Careful! He might rap at you again!!


----------



## Grif

WhiteChocolate you wouldn't last 5 seconds in my holler!

Pull up your pants or I'll whip you with this here hickory switch!


----------



## Nathan

I expected Vanilla Ice lyrics


----------



## caspermike

youre just a ****, not another tony romo
a big waste of space,u have jiz on your face
so wipe that chin, we know were youve been.
better learn some class, karma will beat your ass.

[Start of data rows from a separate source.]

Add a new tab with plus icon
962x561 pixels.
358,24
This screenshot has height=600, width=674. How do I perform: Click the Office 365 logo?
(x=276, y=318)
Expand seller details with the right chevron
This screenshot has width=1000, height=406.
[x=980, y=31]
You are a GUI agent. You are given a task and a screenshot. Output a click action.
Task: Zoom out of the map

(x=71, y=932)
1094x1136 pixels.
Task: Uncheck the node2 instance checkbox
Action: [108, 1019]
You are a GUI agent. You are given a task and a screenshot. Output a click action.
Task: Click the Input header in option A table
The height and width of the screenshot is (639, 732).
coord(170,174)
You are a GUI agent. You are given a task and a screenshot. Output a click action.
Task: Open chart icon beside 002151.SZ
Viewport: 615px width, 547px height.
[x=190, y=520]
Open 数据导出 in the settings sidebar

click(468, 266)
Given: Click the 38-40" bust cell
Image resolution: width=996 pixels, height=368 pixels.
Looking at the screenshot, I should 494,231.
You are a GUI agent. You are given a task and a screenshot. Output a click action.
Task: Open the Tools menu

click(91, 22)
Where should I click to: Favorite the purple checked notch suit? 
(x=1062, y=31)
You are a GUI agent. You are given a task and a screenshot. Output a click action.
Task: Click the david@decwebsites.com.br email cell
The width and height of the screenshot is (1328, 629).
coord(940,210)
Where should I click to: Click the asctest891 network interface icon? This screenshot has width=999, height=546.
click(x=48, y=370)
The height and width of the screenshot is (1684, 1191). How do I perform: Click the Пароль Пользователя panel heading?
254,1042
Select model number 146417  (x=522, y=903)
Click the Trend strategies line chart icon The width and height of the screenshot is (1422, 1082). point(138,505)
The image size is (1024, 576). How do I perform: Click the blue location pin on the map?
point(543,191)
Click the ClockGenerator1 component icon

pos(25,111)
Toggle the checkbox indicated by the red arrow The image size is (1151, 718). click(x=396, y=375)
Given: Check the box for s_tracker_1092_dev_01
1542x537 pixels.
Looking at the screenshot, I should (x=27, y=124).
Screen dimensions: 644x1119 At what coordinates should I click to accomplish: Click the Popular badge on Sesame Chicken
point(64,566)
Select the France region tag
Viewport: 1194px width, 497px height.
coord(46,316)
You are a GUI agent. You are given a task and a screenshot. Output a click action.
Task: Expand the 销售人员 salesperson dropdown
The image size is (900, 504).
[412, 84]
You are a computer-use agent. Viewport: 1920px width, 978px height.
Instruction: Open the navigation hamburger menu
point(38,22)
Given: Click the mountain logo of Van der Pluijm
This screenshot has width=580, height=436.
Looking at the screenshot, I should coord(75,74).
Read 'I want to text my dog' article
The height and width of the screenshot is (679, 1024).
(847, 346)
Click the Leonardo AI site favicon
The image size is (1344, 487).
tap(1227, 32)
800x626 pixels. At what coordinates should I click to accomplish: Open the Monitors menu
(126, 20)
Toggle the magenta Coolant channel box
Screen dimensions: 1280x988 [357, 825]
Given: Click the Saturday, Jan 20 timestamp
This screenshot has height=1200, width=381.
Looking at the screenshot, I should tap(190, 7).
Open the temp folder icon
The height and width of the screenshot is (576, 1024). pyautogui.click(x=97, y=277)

whitechocolate you couldn't last 5 minutes outside of civilization.


----------



## crane

if you want we are going down lower clear creek this afternoon. i would be more than happy to take you down it. c'mon it will be fun. i'll even let you rap in the car.


----------



## freexbiker

CGM said:


> Seriously, when did the surfer/gangster attitude get into kayaking.quote]
> Good point. It seems as though Whitechocolate would be a good boogie boarder considering his attitude. Most kayakers I know don't call someone about a lost throw bag they didn't even lose!
> Kinda disappointing


----------



## WhiteChocolate

i got flow like don perignon, 
cartwheel in your face, best bring some mace
your momma can lick my balls while i bow stalls
got to get up outta here, your lyrics is queers


----------



## caspermike

WhiteChocolate said:


> i got flow like don perignon,
> cartwheel in your face, best bring some mace
> your momma can lick my balls while i bow stalls
> got to get up outta here, your lyrics is queers


AHAH Learn to rhyme first. but its alright you think you can boat like youthink you can rap! ahah you are more pathetic than whisltegirl


----------



## Randaddy

What can I say, White Chocolate is gay
He loves to blow men again and again
He tries to steal gear because he's a queer
He once stuck a paddle half way up his rear!


----------



## grandyoso

I can't wait to hear Grif's rhyme. Kick It Schlitzzzzzz style Booooooy...


----------